The major reason for a visit is that the lake’s high salinity makes the water so buoyant that it’s literally impossible to sink; Olympic swimmers and hopeless paddlers alike become bobbing corks. As you walk in (bring flip-flops: beaches tend to be gravelly), you’ll feel your feet being forced up from under you – you couldn’t touch the bottom if you tried, and if you lie back you’ll find the water supports you like a cradle. You ride too high in the water to swim: should you attempt a few strokes you’ll probably just splash ineffectually – and may also get water in your eyes, which is a very unpleasant experience. The salty water will also make you very aware of every cut and blemish: avoid shaving for 24 hours before a dip.

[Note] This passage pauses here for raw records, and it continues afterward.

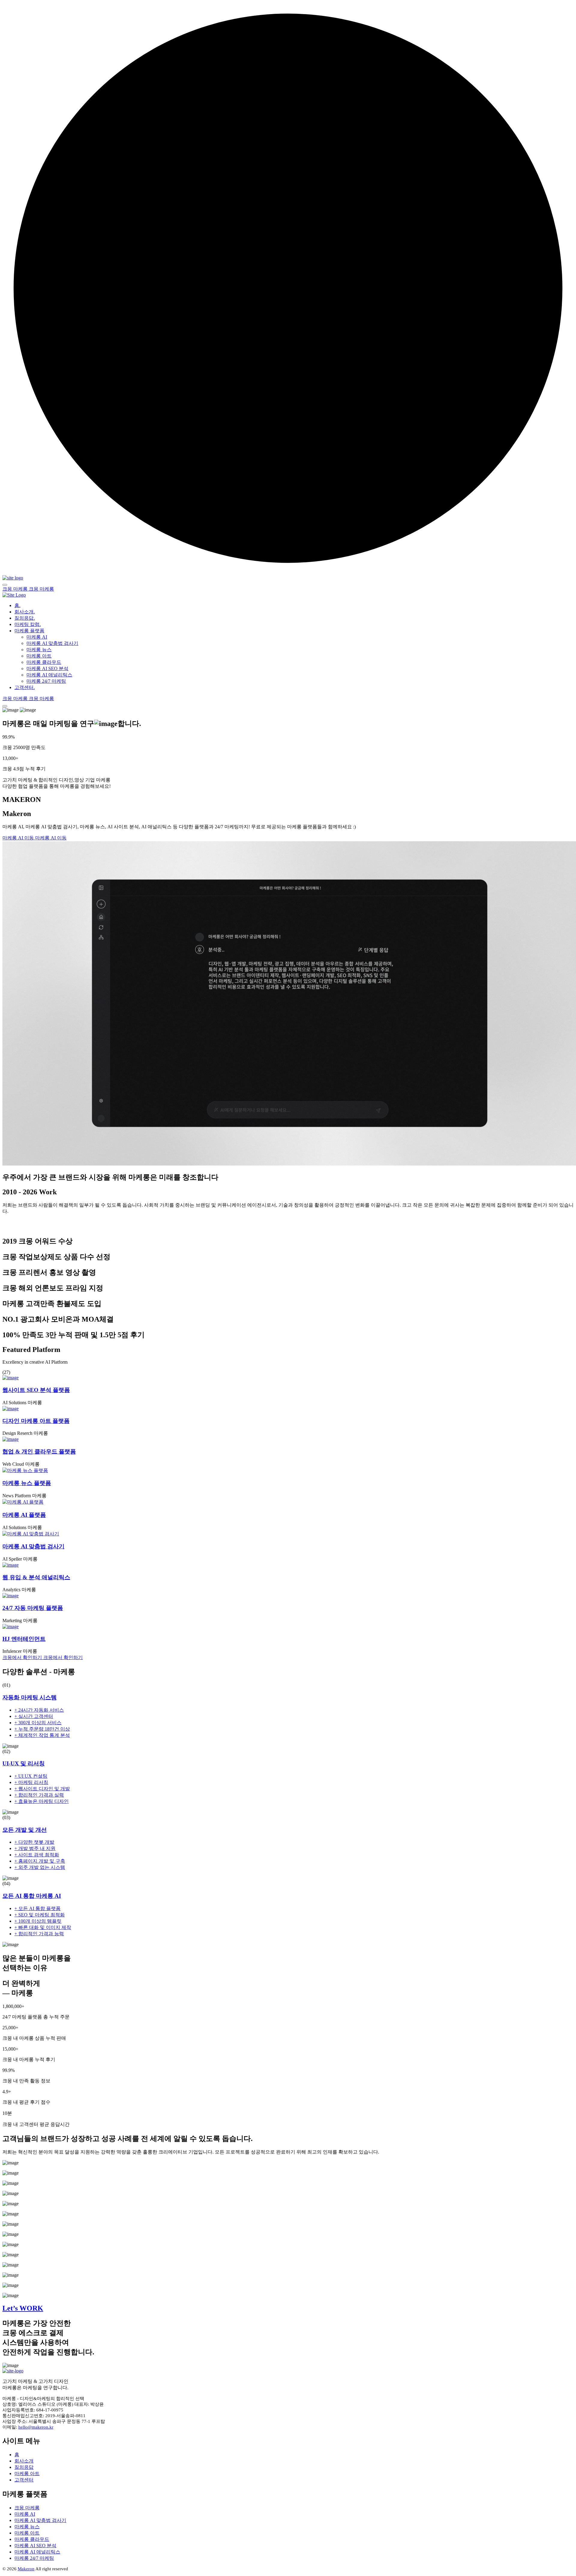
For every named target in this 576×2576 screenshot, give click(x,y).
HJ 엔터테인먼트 (24, 1639)
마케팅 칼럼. (27, 624)
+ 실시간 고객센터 (33, 1716)
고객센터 (24, 2479)
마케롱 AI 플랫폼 (24, 1515)
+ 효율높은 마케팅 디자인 (41, 1801)
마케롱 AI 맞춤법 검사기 (52, 643)
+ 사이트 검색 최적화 (36, 1854)
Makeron (26, 2568)
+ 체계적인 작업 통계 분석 (42, 1735)
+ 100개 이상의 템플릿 (38, 1921)
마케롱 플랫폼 (29, 630)
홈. (17, 605)
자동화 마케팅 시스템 (29, 1697)
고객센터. (24, 687)
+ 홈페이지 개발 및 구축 (39, 1861)
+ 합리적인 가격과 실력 (39, 1794)
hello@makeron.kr (35, 2427)
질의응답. (24, 618)
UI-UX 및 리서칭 (23, 1763)
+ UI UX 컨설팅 (30, 1776)
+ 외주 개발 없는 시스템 (39, 1867)
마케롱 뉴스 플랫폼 (26, 1483)
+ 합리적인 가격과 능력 (39, 1933)
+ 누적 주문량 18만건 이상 (42, 1728)
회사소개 (24, 2460)
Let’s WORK (22, 2308)
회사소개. (24, 611)
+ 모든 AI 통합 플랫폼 (37, 1908)
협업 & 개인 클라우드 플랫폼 (39, 1451)
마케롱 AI (36, 636)
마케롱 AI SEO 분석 (47, 668)
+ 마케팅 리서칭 (31, 1782)
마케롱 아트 (39, 655)
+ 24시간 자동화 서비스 (39, 1710)
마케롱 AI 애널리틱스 (49, 674)
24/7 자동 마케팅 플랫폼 (32, 1608)
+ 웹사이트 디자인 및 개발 (42, 1788)
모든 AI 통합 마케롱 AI (31, 1896)
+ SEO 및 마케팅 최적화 (39, 1914)
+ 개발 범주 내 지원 (35, 1848)
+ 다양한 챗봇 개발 (34, 1842)
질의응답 (24, 2467)
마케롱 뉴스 (39, 649)
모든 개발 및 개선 (24, 1830)
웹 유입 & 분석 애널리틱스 (36, 1577)
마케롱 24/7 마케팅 (46, 681)
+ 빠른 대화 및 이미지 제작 (42, 1927)
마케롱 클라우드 (43, 662)
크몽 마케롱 (27, 2507)
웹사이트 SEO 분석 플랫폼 (36, 1390)
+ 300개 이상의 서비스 (38, 1722)
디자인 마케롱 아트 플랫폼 (36, 1421)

Nonetheless, the sensation of floating unaided and silent on a flat, hot sea surrounded by hazy mountains is worth the discomfort.
Other diversions include covering yourself in the hot, sulphurous black mud that collects in pools on the beach; letting it dry in the sun before washing it off will leave you with tingling muscles and baby-soft skin.
Scorching heat (well over 40°C in summer) and exceptionally low humidity make dehydration a danger: while you’re out in the open you should be drinking twice or three times as much water as normal to compensate.
The Dead Sea is a popular spot for a weekend outing: roads, hotels and facilities can get crowded on Fridays and holidays. Bikinis and regular swimwear are fine at the private (paid) beaches, but elsewhere a T-shirt and long shorts are a minimum. One thing to bear in mind, if you’re planning a dip but want to avoid the big hotels, is that you should make sure you have access to a freshwater shower: Dead Sea brine is thick and oily, and leaves an uncomfortable layer of salt on your skin that you’ll want to wash off before dressing. Lastly, expect flies – lots of them.